EXERCISE AIM
Word for word, retype the lines from the one containing "You are a GUI" to the one containing "Click the small" below, keeping both end lines and dropping the pictures.

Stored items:
-- -- --

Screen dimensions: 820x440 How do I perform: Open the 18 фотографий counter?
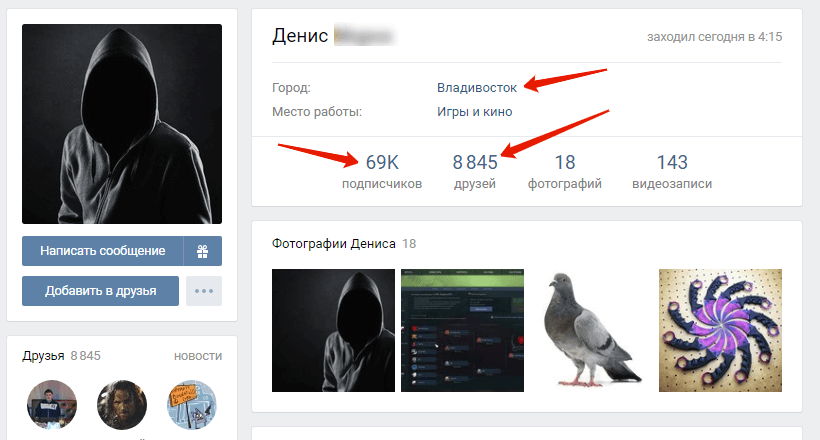tap(565, 172)
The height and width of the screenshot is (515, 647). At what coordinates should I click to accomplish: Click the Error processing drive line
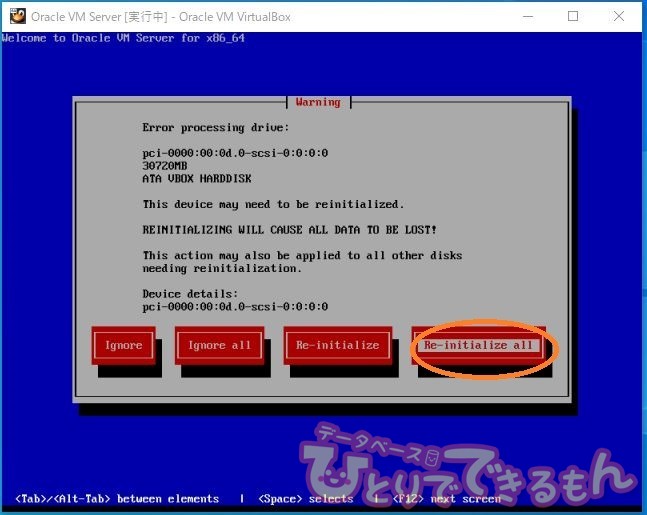point(215,128)
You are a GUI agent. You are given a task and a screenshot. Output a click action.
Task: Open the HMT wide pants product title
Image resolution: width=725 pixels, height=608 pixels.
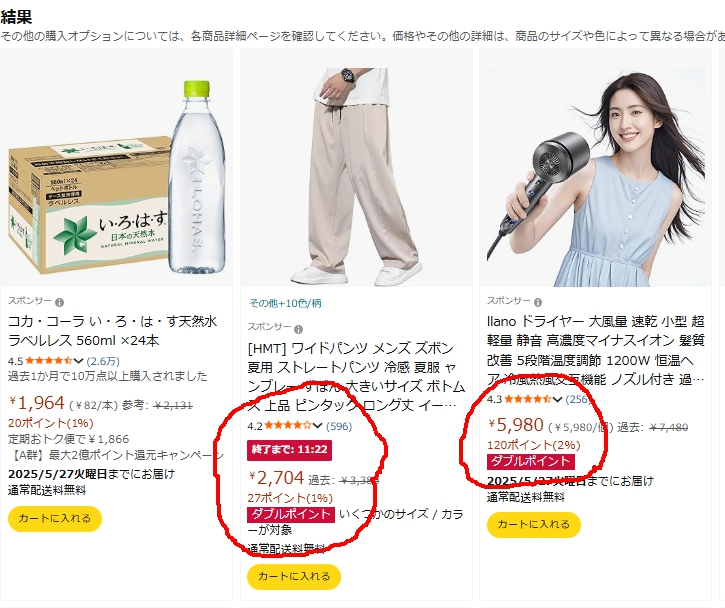click(x=356, y=376)
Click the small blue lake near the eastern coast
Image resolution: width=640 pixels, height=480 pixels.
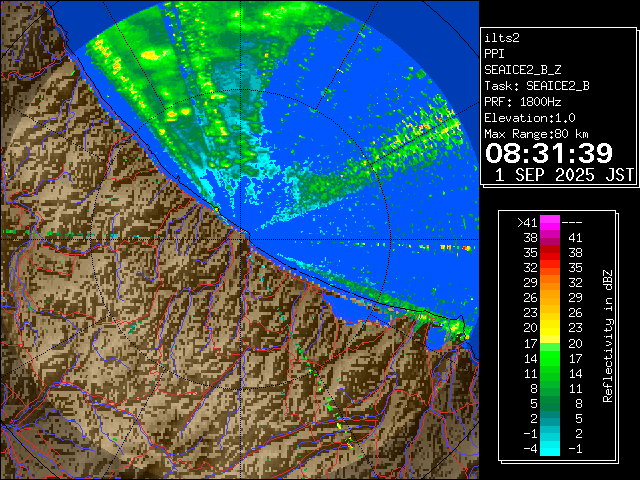(x=436, y=340)
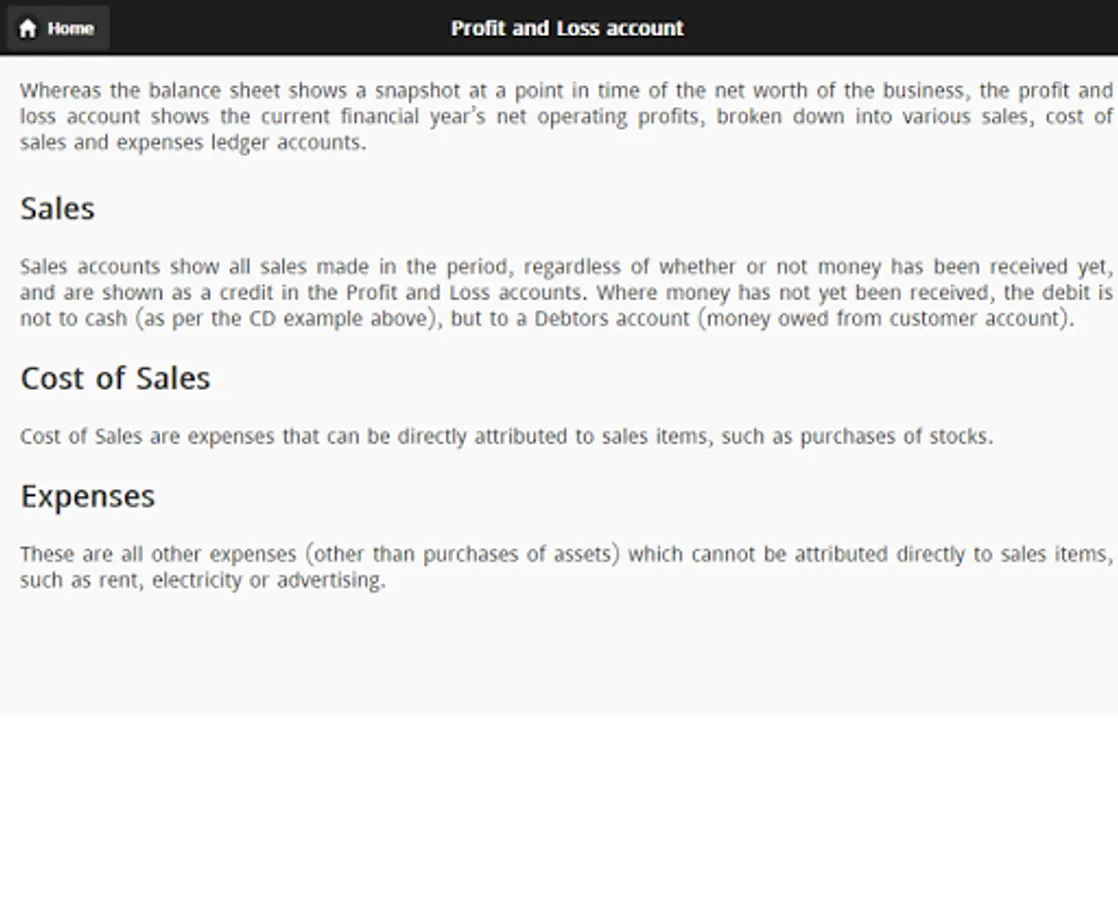Image resolution: width=1118 pixels, height=900 pixels.
Task: Click the sentence 'Cost of Sales are expenses'
Action: (506, 436)
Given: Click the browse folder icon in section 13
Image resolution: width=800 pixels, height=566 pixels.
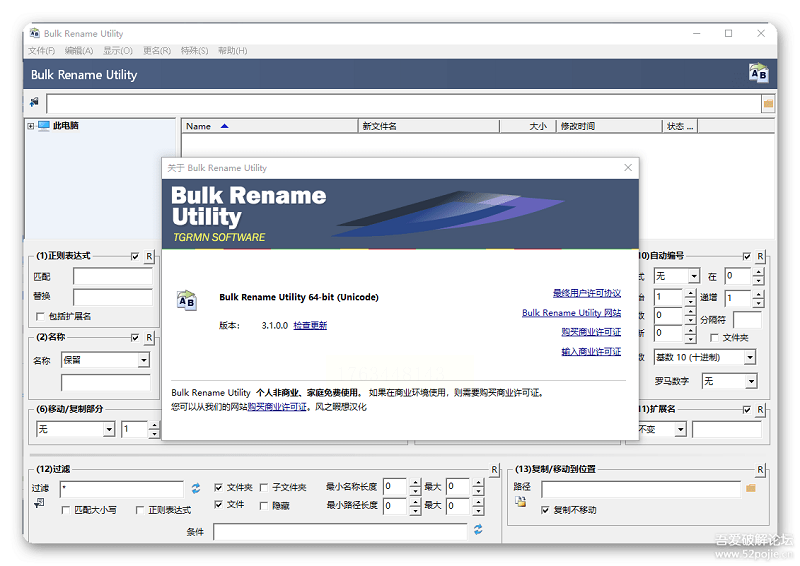Looking at the screenshot, I should pyautogui.click(x=750, y=488).
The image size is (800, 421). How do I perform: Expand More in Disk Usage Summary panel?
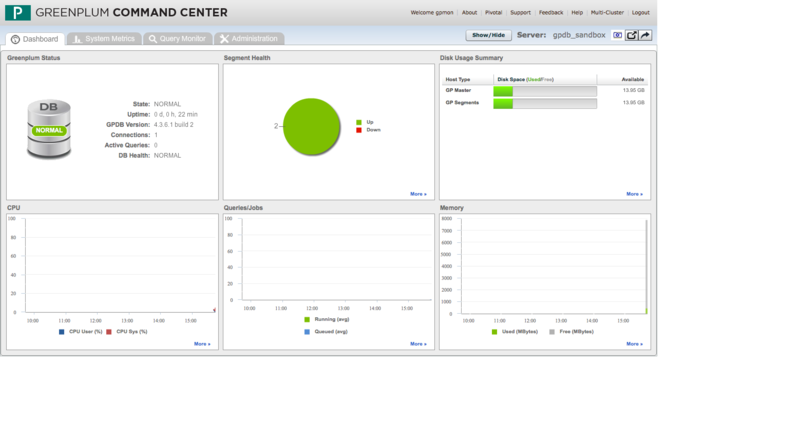click(x=634, y=194)
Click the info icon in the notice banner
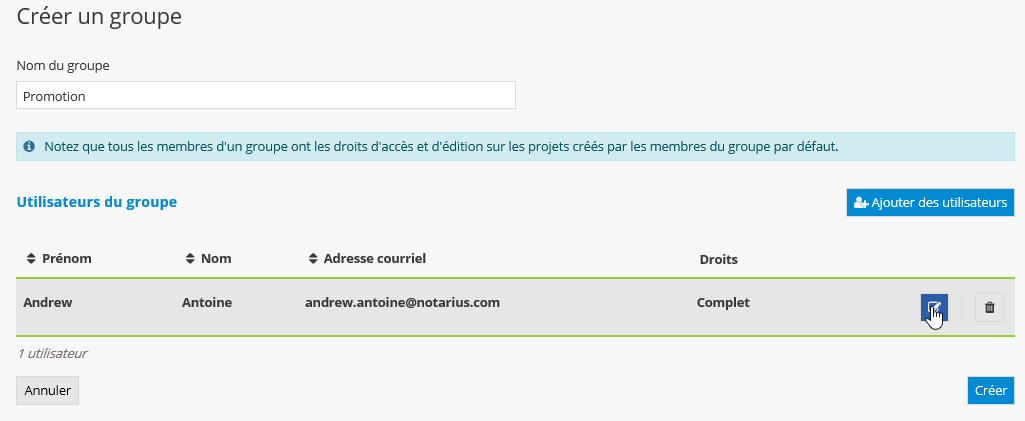Image resolution: width=1025 pixels, height=421 pixels. coord(30,147)
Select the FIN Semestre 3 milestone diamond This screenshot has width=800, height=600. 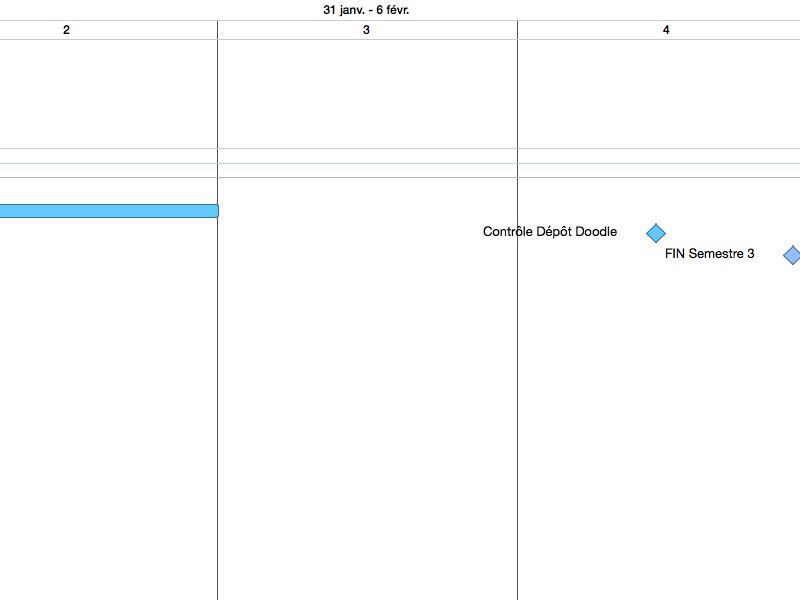click(791, 255)
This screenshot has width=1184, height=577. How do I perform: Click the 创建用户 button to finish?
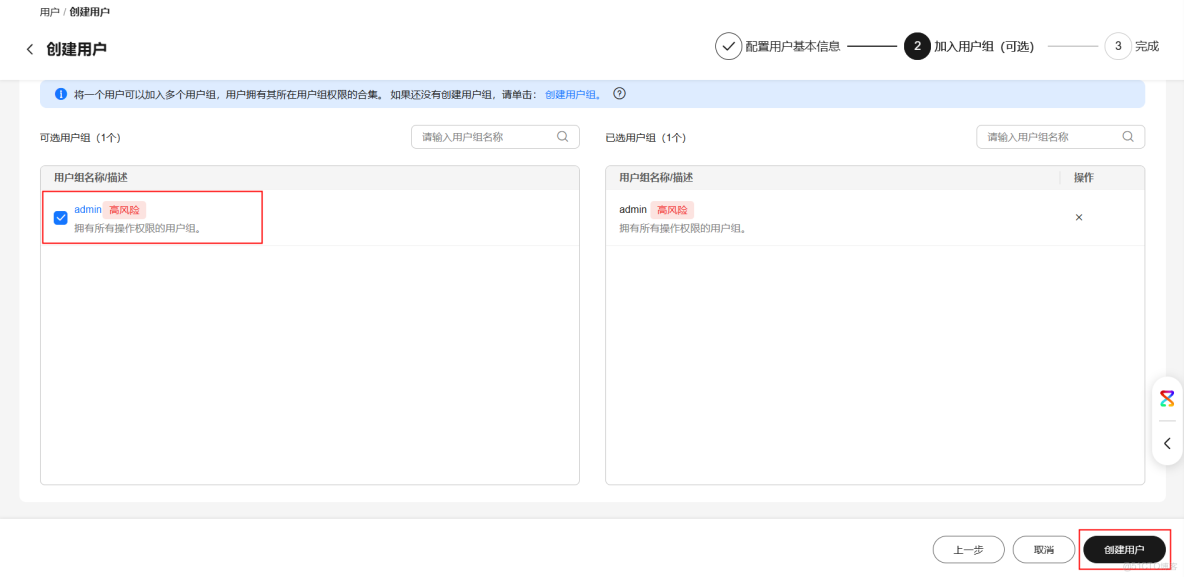pos(1124,549)
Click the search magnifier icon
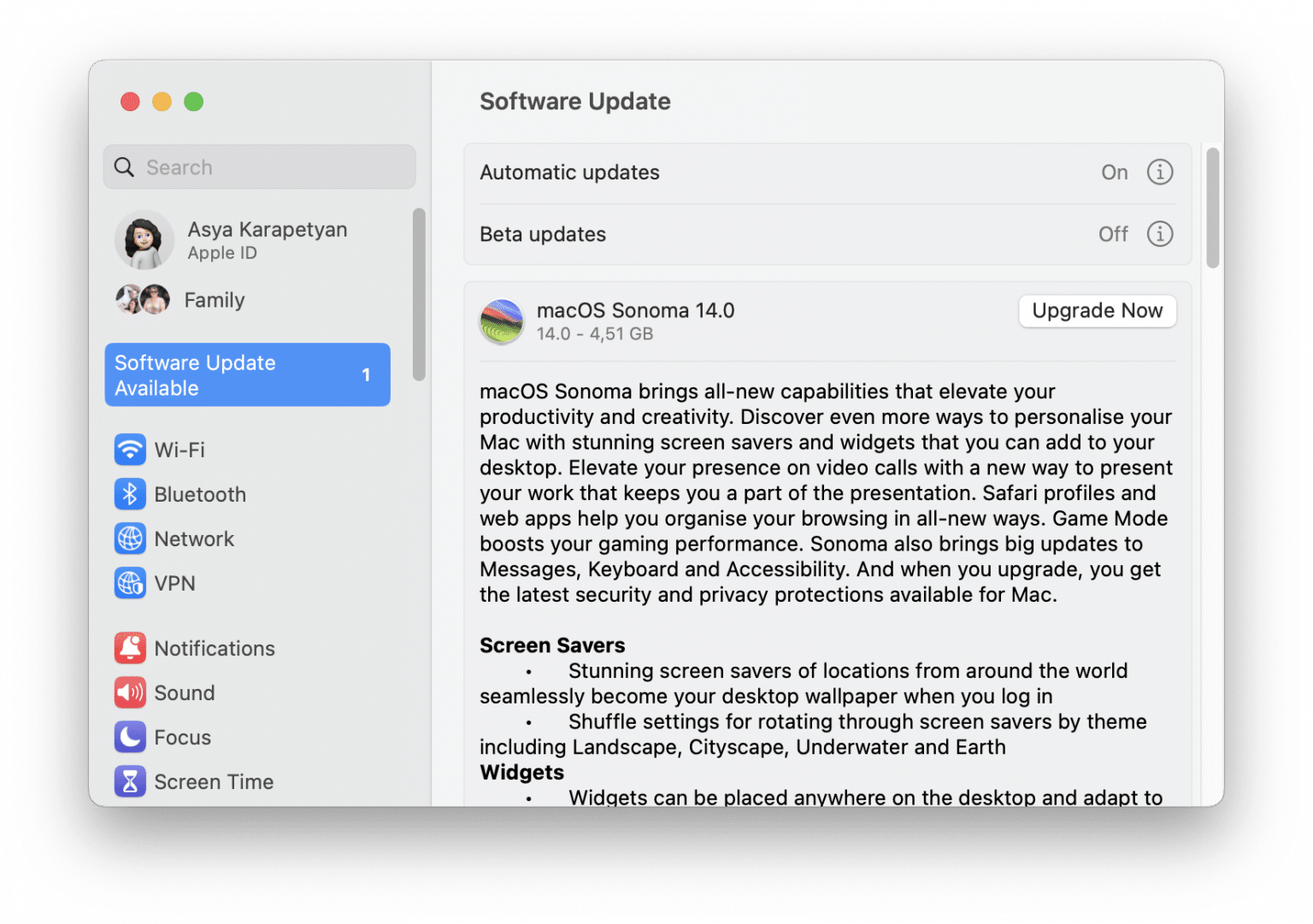The image size is (1313, 924). (124, 167)
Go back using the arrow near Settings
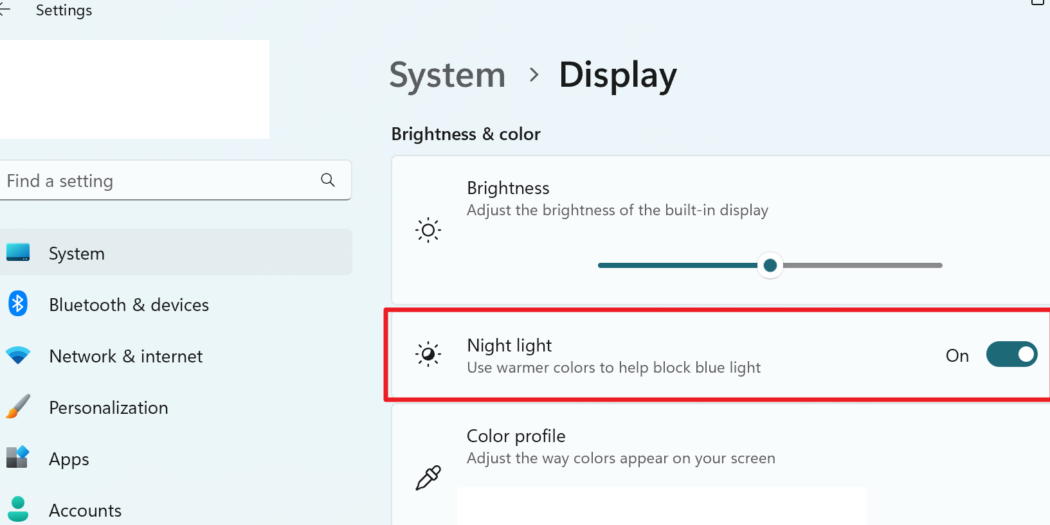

-- -- --

WRITTEN ANSWER
You are a GUI agent. You are given a task and a screenshot. Output a click action.
Task: Open the HMT wide pants product title
Image resolution: width=725 pixels, height=608 pixels.
click(x=356, y=376)
Click the small blue lake near the eastern coast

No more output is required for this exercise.